## 本文抜粋:
= = = = =
これは経験者を中心とした新規採用(48 名の採用予定)に加えて、既存社員の継続的な能力開発を継続するために、採用募集費用や研修費用として使用していく予定です。

2.提供するサービスの効率化に向けた開発資金
アディッシュが提供するカスタマーリレーション事業は、自社開発のシステムを活用したサービス提供を行っていますが、オペレーティング品質維持のため一定数の人員を動員して対応しています。現在の運用では、事業拡大とともにオペレーターの増強が必要不可欠で、労働人口減少による人材不足や、賃金上昇による利益への影響も看過できなくなっていることから、人工知能等の技術を活用したオペレーティングシステムの開発および業務委託を用いたシステム開発による省人化を実施していきます。

※詳細については開示資料をご覧ください
第三者割当による新株式、第1回無担保転換社債型新株予約権付社債及び
第4回新株予約権の発行並びに第三者割当契約の締結に関するお知らせ


さいごに

2024年11月29日時点でアディッシュの時価総額は約11億円、株価は600円程で推移しています。
= = = = =
## 依頼内容 A:
記録のうち「This screenshot has height=602, width=1070.」がある行から「coord(112,77)」がある行までを、「Click」を「Tap」に置き換えて書き直してください。ほかの部分は変えないでください。

## 保存データ:
= = = = =
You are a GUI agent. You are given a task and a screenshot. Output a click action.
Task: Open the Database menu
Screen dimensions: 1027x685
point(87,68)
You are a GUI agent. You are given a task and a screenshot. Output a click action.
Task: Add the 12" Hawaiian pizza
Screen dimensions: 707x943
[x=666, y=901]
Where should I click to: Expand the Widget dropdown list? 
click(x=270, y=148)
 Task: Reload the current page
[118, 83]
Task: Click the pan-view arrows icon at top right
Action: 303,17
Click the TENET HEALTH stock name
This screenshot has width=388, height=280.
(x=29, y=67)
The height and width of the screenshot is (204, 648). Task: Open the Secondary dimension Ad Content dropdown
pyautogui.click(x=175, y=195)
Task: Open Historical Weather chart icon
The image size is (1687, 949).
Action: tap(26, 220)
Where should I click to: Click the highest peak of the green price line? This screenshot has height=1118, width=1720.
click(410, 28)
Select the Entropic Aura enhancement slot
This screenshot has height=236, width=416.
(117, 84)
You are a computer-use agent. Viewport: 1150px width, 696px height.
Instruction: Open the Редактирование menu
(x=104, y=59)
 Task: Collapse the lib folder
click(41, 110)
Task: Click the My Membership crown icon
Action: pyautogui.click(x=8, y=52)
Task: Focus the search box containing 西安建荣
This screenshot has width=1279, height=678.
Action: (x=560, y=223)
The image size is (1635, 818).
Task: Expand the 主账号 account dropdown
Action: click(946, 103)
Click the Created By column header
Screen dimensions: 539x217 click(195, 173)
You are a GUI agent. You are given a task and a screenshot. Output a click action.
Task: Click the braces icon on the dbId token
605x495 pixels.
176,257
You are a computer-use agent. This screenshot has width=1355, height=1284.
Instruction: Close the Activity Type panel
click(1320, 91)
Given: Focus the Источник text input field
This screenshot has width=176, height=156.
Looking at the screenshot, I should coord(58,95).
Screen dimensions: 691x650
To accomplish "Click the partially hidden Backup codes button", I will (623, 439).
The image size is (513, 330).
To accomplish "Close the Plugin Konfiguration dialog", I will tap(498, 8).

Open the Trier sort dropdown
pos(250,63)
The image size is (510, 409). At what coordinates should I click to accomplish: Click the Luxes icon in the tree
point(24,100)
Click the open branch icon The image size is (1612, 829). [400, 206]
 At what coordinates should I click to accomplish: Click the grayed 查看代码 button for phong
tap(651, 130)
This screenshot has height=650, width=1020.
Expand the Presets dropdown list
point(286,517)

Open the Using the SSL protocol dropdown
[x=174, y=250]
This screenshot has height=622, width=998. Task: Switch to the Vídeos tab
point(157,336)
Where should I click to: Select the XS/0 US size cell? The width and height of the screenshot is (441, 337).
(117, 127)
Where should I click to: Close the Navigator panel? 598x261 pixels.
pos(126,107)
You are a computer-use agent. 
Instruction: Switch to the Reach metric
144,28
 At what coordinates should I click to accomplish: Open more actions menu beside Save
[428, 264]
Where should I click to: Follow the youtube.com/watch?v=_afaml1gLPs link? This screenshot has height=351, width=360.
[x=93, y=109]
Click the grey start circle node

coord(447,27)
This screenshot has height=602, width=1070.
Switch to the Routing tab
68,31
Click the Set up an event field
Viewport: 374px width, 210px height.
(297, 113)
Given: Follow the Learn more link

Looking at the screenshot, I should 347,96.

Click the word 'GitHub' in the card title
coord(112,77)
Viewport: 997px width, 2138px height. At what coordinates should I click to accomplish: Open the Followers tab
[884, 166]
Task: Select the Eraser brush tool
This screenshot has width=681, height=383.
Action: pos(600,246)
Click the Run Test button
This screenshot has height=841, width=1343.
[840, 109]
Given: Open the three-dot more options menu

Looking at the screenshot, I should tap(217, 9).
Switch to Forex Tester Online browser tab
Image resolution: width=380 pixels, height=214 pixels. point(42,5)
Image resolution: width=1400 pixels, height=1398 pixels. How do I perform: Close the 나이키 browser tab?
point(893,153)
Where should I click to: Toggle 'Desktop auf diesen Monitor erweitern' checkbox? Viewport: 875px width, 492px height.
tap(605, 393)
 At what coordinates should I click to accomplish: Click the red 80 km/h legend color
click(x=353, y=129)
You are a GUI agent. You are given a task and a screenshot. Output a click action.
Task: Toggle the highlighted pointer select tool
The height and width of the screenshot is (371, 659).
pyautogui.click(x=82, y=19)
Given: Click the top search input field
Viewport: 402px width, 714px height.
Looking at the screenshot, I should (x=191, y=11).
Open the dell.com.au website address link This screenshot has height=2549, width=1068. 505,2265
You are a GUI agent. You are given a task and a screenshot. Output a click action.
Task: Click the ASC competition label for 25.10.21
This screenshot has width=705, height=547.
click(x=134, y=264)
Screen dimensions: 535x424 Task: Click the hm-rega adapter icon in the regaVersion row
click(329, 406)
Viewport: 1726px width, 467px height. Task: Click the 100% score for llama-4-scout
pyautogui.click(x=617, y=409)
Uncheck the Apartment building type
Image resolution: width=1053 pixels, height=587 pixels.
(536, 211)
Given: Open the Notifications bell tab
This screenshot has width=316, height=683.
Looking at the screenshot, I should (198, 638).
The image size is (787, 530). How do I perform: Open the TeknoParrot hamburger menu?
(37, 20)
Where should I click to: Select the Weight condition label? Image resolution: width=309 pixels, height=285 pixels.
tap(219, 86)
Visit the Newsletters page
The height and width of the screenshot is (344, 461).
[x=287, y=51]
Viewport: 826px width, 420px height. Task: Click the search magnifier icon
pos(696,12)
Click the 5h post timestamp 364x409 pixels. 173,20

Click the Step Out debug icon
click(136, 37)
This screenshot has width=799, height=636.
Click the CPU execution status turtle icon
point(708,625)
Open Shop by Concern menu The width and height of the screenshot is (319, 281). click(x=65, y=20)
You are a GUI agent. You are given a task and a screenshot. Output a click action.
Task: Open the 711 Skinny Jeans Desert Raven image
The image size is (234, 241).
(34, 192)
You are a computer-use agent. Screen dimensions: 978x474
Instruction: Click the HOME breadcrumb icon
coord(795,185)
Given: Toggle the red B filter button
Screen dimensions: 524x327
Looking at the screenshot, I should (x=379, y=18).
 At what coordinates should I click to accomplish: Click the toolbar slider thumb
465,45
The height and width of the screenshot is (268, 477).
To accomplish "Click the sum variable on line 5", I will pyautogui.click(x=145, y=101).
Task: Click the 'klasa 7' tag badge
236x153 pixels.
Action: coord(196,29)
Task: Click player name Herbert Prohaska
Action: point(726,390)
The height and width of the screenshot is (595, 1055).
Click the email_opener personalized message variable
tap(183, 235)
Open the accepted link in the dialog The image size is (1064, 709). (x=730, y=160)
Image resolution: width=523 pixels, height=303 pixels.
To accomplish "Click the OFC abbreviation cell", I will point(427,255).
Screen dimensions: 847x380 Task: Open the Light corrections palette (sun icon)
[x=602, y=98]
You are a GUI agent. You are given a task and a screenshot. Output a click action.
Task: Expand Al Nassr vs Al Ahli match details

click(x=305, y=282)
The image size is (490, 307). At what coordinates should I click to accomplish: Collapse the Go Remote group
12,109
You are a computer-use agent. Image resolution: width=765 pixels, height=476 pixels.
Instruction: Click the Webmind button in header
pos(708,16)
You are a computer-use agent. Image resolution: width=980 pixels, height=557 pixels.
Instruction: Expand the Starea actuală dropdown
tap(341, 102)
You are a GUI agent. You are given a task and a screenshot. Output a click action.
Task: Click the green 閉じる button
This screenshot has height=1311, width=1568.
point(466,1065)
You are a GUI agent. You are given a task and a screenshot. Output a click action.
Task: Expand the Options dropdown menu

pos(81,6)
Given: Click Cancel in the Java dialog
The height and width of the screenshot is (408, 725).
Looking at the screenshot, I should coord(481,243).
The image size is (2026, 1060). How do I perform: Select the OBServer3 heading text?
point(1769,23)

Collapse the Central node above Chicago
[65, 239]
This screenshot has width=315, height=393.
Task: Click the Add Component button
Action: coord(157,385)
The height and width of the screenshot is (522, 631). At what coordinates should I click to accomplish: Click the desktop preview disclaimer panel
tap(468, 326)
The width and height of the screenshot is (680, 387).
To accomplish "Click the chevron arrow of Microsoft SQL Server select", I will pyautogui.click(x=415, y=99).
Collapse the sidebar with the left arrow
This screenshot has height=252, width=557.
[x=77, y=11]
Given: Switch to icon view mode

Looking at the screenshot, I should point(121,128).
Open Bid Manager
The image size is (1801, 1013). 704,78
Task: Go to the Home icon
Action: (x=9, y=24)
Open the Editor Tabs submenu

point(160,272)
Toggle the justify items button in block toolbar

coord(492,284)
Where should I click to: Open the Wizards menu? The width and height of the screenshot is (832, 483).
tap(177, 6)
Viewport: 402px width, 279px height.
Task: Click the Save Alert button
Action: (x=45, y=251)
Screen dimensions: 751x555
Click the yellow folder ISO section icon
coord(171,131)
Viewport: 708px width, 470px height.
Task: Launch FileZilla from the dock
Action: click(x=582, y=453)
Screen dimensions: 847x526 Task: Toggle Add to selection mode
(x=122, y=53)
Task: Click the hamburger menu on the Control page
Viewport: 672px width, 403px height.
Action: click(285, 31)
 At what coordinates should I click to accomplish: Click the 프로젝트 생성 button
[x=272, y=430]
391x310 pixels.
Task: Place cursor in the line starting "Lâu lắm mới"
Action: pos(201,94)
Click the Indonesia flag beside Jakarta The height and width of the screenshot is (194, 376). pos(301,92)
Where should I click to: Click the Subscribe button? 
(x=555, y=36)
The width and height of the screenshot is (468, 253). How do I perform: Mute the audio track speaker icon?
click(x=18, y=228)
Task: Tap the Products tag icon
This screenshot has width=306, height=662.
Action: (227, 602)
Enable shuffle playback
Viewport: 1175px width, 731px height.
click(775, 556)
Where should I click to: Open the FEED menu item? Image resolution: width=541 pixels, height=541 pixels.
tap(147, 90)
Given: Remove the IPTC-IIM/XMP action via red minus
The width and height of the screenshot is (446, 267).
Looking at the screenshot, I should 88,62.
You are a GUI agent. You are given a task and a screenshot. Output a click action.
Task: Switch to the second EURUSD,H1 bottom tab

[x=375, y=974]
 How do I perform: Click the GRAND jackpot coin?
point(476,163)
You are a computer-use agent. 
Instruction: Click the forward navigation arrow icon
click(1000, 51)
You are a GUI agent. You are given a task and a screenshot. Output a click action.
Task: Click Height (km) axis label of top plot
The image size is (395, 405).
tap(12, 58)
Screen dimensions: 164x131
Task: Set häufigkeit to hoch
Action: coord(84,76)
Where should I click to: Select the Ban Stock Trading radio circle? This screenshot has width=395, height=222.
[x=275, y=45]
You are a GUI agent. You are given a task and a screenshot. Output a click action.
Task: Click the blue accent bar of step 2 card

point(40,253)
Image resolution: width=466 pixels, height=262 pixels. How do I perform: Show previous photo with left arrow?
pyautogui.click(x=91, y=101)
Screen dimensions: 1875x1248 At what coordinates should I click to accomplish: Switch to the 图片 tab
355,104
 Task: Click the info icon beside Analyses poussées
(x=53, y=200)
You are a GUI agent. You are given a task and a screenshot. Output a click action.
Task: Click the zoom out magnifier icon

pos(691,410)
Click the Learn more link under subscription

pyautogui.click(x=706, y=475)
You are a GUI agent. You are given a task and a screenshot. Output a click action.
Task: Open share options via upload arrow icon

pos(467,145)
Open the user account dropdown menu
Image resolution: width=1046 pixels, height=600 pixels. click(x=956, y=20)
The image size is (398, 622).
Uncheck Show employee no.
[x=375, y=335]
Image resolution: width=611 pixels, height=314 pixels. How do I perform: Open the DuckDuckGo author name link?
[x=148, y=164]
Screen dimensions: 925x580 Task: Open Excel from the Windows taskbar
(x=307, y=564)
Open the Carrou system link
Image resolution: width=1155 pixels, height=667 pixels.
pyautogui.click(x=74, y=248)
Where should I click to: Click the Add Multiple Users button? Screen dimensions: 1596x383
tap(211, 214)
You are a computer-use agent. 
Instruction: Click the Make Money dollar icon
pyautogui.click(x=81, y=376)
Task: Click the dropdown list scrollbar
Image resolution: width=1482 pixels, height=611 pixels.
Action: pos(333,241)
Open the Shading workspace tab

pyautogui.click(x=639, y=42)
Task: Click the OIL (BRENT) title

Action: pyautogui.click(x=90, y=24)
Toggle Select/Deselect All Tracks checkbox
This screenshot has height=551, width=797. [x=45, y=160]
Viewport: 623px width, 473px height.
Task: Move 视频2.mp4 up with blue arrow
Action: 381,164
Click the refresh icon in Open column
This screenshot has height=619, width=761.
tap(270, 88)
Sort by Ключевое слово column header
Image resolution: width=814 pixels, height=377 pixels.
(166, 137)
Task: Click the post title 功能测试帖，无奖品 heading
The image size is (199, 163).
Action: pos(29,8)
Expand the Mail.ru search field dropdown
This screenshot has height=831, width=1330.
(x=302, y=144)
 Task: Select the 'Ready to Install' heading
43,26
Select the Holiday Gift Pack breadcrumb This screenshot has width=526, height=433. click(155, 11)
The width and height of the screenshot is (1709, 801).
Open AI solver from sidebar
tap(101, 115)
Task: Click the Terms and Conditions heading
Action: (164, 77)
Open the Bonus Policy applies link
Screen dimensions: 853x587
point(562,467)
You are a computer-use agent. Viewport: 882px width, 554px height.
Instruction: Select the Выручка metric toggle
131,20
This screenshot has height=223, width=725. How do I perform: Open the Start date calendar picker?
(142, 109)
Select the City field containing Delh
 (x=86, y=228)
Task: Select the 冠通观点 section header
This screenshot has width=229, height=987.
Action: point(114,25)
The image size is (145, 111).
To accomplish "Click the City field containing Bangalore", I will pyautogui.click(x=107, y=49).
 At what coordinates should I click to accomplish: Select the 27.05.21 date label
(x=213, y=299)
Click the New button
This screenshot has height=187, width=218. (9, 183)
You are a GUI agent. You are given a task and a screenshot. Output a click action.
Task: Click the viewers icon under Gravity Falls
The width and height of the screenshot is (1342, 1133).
= = = = =
## 依頼内容 B:
本文抜粋によると、2024年11月29日の時点でアディッシュの時価総額はいくらですか。

## 解答 A:
This screenshot has height=602, width=1070.
Switch to the Routing tab
68,31
Tap the Set up an event field
Viewport: 374px width, 210px height.
(297, 113)
Given: Follow the Learn more link

Looking at the screenshot, I should 347,96.

Tap the word 'GitHub' in the card title
coord(112,77)

## 解答 B:
約11億円です。